START Data for processing

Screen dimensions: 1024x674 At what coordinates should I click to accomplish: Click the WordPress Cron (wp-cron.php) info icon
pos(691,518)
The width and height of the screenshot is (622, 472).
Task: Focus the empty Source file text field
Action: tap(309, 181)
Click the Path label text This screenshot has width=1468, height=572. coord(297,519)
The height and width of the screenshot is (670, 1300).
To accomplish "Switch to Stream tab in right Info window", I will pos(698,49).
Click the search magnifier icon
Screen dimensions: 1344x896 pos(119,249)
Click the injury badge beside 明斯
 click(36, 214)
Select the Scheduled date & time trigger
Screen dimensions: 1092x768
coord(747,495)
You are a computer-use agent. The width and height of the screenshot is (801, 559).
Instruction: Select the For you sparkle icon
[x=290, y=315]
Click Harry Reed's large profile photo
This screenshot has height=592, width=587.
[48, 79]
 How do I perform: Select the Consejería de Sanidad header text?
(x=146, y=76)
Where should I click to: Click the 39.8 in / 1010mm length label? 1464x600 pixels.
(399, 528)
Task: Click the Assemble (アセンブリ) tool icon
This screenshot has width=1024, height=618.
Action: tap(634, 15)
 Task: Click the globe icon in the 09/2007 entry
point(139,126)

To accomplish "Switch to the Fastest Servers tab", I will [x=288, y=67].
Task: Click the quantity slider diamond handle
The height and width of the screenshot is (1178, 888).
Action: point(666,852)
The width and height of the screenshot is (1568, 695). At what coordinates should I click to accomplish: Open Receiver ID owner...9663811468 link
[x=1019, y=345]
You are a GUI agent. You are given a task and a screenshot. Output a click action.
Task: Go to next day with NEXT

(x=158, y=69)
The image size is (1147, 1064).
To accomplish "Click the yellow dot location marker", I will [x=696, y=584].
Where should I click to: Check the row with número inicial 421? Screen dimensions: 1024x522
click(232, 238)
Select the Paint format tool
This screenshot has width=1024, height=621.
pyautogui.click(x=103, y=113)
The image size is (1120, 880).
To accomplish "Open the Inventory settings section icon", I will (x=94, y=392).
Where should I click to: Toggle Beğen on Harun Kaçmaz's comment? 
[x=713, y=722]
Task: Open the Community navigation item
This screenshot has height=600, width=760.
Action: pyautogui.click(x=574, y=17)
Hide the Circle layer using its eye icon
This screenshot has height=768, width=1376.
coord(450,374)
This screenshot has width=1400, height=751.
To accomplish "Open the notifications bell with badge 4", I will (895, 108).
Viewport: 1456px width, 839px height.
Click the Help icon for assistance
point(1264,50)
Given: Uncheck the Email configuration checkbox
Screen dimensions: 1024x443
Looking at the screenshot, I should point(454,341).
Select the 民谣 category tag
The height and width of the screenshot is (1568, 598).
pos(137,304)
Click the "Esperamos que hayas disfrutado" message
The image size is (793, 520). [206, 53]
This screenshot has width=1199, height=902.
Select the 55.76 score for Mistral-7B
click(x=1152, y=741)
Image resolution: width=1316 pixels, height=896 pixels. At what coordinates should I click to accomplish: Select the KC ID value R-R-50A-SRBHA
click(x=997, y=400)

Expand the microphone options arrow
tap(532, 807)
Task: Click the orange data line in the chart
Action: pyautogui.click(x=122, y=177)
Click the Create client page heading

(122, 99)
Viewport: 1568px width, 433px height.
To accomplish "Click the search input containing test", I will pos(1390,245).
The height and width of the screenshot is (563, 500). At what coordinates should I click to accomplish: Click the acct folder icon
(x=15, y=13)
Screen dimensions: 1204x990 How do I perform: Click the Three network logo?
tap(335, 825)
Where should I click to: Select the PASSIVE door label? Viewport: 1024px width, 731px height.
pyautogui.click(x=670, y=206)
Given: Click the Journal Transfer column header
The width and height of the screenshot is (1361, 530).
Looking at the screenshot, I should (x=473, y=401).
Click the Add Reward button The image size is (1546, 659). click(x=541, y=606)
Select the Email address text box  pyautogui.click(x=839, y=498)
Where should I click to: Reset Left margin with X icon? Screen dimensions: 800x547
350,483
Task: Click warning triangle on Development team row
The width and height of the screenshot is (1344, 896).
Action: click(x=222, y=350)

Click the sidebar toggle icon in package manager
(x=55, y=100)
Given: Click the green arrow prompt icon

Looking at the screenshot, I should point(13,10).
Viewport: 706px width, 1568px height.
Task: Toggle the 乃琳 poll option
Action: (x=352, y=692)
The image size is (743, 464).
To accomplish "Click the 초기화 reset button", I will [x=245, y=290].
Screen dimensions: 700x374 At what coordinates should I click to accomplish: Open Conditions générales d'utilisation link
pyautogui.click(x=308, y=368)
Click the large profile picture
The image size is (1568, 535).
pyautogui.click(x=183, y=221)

END Data for processing

◆ **Exercise instructions**
From the data above, return every line from the line that has "The width and height of the screenshot is (1568, 695)." up to and including the line that has "The image size is (1120, 880).", exactly.

◆ **Result below**
The width and height of the screenshot is (1568, 695). At what coordinates should I click to accomplish: Open Receiver ID owner...9663811468 link
[x=1019, y=345]
You are a GUI agent. You are given a task and a screenshot. Output a click action.
Task: Go to next day with NEXT

(x=158, y=69)
The image size is (1147, 1064).
To accomplish "Click the yellow dot location marker", I will [x=696, y=584].
Where should I click to: Check the row with número inicial 421? Screen dimensions: 1024x522
click(232, 238)
Select the Paint format tool
This screenshot has width=1024, height=621.
pyautogui.click(x=103, y=113)
The image size is (1120, 880).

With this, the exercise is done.